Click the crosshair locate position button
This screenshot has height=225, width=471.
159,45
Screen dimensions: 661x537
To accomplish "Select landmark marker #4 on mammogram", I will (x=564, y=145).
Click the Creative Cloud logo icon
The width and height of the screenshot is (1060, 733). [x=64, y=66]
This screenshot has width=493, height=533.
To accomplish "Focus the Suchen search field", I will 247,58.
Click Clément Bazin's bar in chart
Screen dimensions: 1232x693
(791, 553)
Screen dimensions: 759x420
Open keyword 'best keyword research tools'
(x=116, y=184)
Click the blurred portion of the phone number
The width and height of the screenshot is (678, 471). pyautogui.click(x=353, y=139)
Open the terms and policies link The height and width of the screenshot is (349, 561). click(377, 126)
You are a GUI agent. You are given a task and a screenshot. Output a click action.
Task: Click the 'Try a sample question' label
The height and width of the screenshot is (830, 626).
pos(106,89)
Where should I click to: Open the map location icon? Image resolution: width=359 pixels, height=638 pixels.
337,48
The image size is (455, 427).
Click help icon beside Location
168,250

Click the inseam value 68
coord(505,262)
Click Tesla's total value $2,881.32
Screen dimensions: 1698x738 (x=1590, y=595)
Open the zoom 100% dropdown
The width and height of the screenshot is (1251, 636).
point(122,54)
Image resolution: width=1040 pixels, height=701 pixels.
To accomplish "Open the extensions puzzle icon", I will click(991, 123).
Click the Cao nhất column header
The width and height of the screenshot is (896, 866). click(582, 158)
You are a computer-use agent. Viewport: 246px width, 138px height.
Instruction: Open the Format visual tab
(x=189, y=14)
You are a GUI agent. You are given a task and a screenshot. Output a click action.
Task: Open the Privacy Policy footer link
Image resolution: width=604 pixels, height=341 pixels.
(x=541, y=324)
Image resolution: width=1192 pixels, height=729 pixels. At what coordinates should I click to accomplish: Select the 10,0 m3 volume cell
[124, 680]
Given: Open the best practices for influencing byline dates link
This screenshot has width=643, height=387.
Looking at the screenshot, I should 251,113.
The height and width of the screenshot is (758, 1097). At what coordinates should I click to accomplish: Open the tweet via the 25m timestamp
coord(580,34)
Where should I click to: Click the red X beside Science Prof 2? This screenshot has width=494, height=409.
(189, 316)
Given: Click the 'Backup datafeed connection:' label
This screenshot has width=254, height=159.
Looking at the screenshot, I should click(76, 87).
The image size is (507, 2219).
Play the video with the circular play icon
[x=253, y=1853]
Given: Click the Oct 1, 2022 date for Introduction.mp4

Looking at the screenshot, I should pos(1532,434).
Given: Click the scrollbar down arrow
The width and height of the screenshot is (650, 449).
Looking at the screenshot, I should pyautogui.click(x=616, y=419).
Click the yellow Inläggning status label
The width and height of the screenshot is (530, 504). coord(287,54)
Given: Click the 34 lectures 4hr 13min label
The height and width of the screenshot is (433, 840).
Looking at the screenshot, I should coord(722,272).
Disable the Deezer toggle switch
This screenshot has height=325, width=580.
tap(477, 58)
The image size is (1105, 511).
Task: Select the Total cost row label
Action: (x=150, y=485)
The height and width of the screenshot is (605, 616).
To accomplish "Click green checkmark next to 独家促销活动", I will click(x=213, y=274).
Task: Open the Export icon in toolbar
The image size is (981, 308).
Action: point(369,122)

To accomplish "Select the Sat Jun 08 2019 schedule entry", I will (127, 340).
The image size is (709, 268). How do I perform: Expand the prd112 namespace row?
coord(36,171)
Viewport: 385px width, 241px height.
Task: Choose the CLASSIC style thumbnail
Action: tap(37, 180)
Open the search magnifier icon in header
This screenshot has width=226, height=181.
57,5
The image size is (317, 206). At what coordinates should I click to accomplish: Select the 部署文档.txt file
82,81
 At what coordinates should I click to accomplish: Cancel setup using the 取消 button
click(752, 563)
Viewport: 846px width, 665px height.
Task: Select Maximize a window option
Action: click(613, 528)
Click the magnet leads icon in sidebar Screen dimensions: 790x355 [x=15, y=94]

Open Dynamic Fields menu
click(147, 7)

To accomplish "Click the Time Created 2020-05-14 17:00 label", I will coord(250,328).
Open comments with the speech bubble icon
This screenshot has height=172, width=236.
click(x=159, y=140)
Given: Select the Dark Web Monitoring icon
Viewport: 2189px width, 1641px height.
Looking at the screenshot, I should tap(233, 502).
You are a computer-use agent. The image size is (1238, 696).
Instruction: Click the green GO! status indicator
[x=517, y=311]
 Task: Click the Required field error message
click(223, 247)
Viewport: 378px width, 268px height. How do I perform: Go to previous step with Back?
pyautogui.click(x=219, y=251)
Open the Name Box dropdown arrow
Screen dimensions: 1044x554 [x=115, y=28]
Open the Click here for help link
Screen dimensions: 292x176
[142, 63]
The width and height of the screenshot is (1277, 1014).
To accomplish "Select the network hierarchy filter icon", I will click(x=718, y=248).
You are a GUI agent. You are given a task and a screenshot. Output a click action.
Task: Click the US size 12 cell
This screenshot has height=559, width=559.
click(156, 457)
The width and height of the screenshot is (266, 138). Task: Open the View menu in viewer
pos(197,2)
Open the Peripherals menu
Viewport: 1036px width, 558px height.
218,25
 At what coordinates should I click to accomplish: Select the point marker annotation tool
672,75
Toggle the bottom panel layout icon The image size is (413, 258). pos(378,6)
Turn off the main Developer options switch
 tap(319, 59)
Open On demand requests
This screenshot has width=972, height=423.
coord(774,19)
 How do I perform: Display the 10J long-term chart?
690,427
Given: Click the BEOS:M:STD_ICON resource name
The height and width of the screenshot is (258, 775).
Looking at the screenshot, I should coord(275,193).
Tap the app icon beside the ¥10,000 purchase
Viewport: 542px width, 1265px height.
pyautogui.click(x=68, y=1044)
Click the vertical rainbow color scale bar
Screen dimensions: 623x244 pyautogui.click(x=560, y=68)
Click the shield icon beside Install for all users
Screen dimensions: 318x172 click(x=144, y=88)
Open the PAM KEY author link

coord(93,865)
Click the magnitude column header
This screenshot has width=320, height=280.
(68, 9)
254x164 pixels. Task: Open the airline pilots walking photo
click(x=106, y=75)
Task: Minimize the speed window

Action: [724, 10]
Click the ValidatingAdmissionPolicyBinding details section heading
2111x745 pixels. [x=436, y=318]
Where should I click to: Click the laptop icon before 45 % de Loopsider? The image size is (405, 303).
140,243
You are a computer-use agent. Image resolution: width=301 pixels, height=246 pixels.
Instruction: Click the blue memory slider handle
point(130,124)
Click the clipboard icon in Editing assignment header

★ ★ ★

With nothing left out, print the data above exactly.

Click the crosshair locate position button
This screenshot has height=225, width=471.
159,45
Screen dimensions: 661x537
To accomplish "Select landmark marker #4 on mammogram", I will (x=564, y=145).
Click the Creative Cloud logo icon
The width and height of the screenshot is (1060, 733). [x=64, y=66]
This screenshot has width=493, height=533.
To accomplish "Focus the Suchen search field", I will 247,58.
Click Clément Bazin's bar in chart
Screen dimensions: 1232x693
(791, 553)
Screen dimensions: 759x420
Open keyword 'best keyword research tools'
(x=116, y=184)
Click the blurred portion of the phone number
The width and height of the screenshot is (678, 471). pyautogui.click(x=353, y=139)
Open the terms and policies link The height and width of the screenshot is (349, 561). click(377, 126)
You are a GUI agent. You are given a task and a screenshot. Output a click action.
Task: Click the 'Try a sample question' label
The height and width of the screenshot is (830, 626).
pos(106,89)
Where should I click to: Open the map location icon? Image resolution: width=359 pixels, height=638 pixels.
337,48
The image size is (455, 427).
Click help icon beside Location
168,250

Click the inseam value 68
coord(505,262)
Click Tesla's total value $2,881.32
Screen dimensions: 1698x738 (x=1590, y=595)
Open the zoom 100% dropdown
The width and height of the screenshot is (1251, 636).
point(122,54)
Image resolution: width=1040 pixels, height=701 pixels.
To accomplish "Open the extensions puzzle icon", I will click(991, 123).
Click the Cao nhất column header
The width and height of the screenshot is (896, 866). click(582, 158)
You are a computer-use agent. Viewport: 246px width, 138px height.
Instruction: Open the Format visual tab
(x=189, y=14)
You are a GUI agent. You are given a task and a screenshot. Output a click action.
Task: Open the Privacy Policy footer link
Image resolution: width=604 pixels, height=341 pixels.
(x=541, y=324)
Image resolution: width=1192 pixels, height=729 pixels. At what coordinates should I click to accomplish: Select the 10,0 m3 volume cell
[124, 680]
Given: Open the best practices for influencing byline dates link
This screenshot has width=643, height=387.
Looking at the screenshot, I should 251,113.
The height and width of the screenshot is (758, 1097). At what coordinates should I click to accomplish: Open the tweet via the 25m timestamp
coord(580,34)
Where should I click to: Click the red X beside Science Prof 2? This screenshot has width=494, height=409.
(189, 316)
Given: Click the 'Backup datafeed connection:' label
This screenshot has width=254, height=159.
Looking at the screenshot, I should click(76, 87).
The image size is (507, 2219).
Play the video with the circular play icon
[x=253, y=1853]
Given: Click the Oct 1, 2022 date for Introduction.mp4

Looking at the screenshot, I should pos(1532,434).
Given: Click the scrollbar down arrow
The width and height of the screenshot is (650, 449).
Looking at the screenshot, I should pyautogui.click(x=616, y=419).
Click the yellow Inläggning status label
The width and height of the screenshot is (530, 504). coord(287,54)
Given: Click the 34 lectures 4hr 13min label
The height and width of the screenshot is (433, 840).
Looking at the screenshot, I should coord(722,272).
Disable the Deezer toggle switch
This screenshot has height=325, width=580.
tap(477, 58)
The image size is (1105, 511).
Task: Select the Total cost row label
Action: (x=150, y=485)
The height and width of the screenshot is (605, 616).
To accomplish "Click green checkmark next to 独家促销活动", I will click(x=213, y=274).
Task: Open the Export icon in toolbar
The image size is (981, 308).
Action: point(369,122)

To accomplish "Select the Sat Jun 08 2019 schedule entry", I will (127, 340).
The image size is (709, 268). How do I perform: Expand the prd112 namespace row?
coord(36,171)
Viewport: 385px width, 241px height.
Task: Choose the CLASSIC style thumbnail
Action: tap(37, 180)
Open the search magnifier icon in header
This screenshot has width=226, height=181.
57,5
The image size is (317, 206). At what coordinates should I click to accomplish: Select the 部署文档.txt file
82,81
 At what coordinates should I click to accomplish: Cancel setup using the 取消 button
click(752, 563)
Viewport: 846px width, 665px height.
Task: Select Maximize a window option
Action: click(613, 528)
Click the magnet leads icon in sidebar Screen dimensions: 790x355 [x=15, y=94]

Open Dynamic Fields menu
click(147, 7)

To accomplish "Click the Time Created 2020-05-14 17:00 label", I will coord(250,328).
Open comments with the speech bubble icon
This screenshot has height=172, width=236.
click(x=159, y=140)
Given: Select the Dark Web Monitoring icon
Viewport: 2189px width, 1641px height.
Looking at the screenshot, I should tap(233, 502).
You are a computer-use agent. The image size is (1238, 696).
Instruction: Click the green GO! status indicator
[x=517, y=311]
 Task: Click the Required field error message
click(223, 247)
Viewport: 378px width, 268px height. How do I perform: Go to previous step with Back?
pyautogui.click(x=219, y=251)
Open the Name Box dropdown arrow
Screen dimensions: 1044x554 [x=115, y=28]
Open the Click here for help link
Screen dimensions: 292x176
[142, 63]
The width and height of the screenshot is (1277, 1014).
To accomplish "Select the network hierarchy filter icon", I will click(x=718, y=248).
You are a GUI agent. You are given a task and a screenshot. Output a click action.
Task: Click the US size 12 cell
This screenshot has height=559, width=559.
click(156, 457)
The width and height of the screenshot is (266, 138). Task: Open the View menu in viewer
pos(197,2)
Open the Peripherals menu
Viewport: 1036px width, 558px height.
218,25
 At what coordinates should I click to accomplish: Select the point marker annotation tool
672,75
Toggle the bottom panel layout icon The image size is (413, 258). pos(378,6)
Turn off the main Developer options switch
 tap(319, 59)
Open On demand requests
This screenshot has width=972, height=423.
coord(774,19)
 How do I perform: Display the 10J long-term chart?
690,427
Given: Click the BEOS:M:STD_ICON resource name
The height and width of the screenshot is (258, 775).
Looking at the screenshot, I should coord(275,193).
Tap the app icon beside the ¥10,000 purchase
Viewport: 542px width, 1265px height.
pyautogui.click(x=68, y=1044)
Click the vertical rainbow color scale bar
Screen dimensions: 623x244 pyautogui.click(x=560, y=68)
Click the shield icon beside Install for all users
Screen dimensions: 318x172 click(x=144, y=88)
Open the PAM KEY author link

coord(93,865)
Click the magnitude column header
This screenshot has width=320, height=280.
(68, 9)
254x164 pixels. Task: Open the airline pilots walking photo
click(x=106, y=75)
Task: Minimize the speed window

Action: [724, 10]
Click the ValidatingAdmissionPolicyBinding details section heading
2111x745 pixels. [x=436, y=318]
Where should I click to: Click the laptop icon before 45 % de Loopsider? The image size is (405, 303).
140,243
You are a computer-use agent. Image resolution: width=301 pixels, height=246 pixels.
Instruction: Click the blue memory slider handle
point(130,124)
Click the clipboard icon in Editing assignment header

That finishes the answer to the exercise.